Fiction Personnelle
Ou petites divagations frauduleuses.
Je tente de me mettre à poil et prendre le contre pied du monde qui ne fait que s'habiller, et se rhabiller sans se voir. Réaliser des séries un peu fauves, égocentriques et décousues… j’essaye de capter des sensations qui me tiennent à cœur et qui m’échappent.
Je ne pourrai prétendre à voir ce qui m'entoure si je n’arrive pas à porter un regard sur moi. Parce que personne ne devrait laisser son image entre les mains d'une jeune fille boiteuse.

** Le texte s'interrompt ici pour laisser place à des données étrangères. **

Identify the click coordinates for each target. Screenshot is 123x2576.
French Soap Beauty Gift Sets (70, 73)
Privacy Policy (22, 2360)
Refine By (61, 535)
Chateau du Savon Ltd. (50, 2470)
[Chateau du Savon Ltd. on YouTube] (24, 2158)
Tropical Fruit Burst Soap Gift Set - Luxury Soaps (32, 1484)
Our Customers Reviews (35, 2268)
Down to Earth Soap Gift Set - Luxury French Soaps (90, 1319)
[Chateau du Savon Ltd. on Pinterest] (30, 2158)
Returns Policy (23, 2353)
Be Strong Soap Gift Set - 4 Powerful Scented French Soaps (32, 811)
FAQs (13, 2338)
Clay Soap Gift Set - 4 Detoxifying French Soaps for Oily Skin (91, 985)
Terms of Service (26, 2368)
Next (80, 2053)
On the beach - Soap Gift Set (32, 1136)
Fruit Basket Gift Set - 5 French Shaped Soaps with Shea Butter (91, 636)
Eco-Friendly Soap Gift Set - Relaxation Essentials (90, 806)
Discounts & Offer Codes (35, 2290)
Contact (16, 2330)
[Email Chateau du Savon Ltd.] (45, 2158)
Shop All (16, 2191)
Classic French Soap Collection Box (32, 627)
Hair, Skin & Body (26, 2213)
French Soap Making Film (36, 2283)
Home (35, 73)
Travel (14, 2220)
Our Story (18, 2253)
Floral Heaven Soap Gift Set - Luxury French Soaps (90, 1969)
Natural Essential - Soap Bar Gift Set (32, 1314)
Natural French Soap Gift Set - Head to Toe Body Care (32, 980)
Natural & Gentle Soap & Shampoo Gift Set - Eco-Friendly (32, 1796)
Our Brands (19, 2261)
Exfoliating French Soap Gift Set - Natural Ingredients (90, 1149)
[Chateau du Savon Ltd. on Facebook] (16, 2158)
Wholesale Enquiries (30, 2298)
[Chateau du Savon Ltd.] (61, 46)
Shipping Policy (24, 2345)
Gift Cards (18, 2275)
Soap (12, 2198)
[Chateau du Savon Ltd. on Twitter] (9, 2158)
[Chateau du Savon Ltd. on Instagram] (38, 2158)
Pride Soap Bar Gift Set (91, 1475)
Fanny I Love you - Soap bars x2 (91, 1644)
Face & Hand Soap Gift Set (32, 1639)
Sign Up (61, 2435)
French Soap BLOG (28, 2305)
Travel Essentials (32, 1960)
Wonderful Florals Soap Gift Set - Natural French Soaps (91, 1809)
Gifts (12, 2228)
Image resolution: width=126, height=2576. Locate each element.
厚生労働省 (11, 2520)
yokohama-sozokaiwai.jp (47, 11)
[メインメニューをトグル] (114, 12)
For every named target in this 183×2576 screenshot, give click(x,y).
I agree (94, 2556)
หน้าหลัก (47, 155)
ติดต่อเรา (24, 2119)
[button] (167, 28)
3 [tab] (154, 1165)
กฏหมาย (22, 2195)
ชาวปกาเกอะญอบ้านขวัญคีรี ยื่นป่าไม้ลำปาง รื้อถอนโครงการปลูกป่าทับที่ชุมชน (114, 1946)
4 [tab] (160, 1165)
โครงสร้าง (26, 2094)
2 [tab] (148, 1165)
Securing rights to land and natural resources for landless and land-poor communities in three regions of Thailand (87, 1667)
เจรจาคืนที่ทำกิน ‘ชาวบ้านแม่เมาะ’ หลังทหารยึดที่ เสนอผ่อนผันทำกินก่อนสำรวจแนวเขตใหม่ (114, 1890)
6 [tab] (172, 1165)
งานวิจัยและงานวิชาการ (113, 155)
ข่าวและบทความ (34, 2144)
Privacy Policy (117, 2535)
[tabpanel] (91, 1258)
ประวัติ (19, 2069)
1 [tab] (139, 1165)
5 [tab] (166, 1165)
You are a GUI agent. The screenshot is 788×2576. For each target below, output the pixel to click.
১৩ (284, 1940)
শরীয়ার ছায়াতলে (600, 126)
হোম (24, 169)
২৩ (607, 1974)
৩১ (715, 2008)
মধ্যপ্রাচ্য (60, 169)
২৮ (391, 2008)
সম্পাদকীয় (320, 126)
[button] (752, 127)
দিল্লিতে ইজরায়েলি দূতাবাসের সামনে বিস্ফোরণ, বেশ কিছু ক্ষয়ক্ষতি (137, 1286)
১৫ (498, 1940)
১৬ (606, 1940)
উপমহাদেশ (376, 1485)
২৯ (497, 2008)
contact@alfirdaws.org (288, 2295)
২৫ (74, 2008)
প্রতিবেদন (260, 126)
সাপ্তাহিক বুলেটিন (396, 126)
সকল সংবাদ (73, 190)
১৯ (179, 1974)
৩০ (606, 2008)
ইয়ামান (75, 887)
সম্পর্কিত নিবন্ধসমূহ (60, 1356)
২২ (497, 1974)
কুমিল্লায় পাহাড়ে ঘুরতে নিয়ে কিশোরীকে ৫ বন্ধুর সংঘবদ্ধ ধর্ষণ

Autoportrait, Saint-Péray 2019
On ne peut pas dire que tout est perdu, ni même que ce soit mal parti... mais j'ai sacrement la trouille.
Une nouvelle journée qui commence, c'est comme un sursis. Chaque matin je me promets, en silence, de continuer. Pour avoir le temps de tout leur dire. De tout m'avouer, surtout. De sentir, encore. Seulement, c’est toujours plus compliqué d'y croire avec autant de fermeté une fois le soir venu. Est-ce que la lutte quotidienne en vaut la peine ?
Je ne parviens pas à effacer les marques laissées par les périodes d'excès, et je ne mesure pas encore leur grandeur sur mon corps. Elles prennent place, insidieusement. Des petits réflexes protecteurs, des acquis mal venus - lorsque l'enfant doit grandir par force. Se cacher, sursauter, surveiller, réapprendre à se défendre, je garde l'esprit disponible, je reste sur ses gardes. Toujours en tension, au cas où.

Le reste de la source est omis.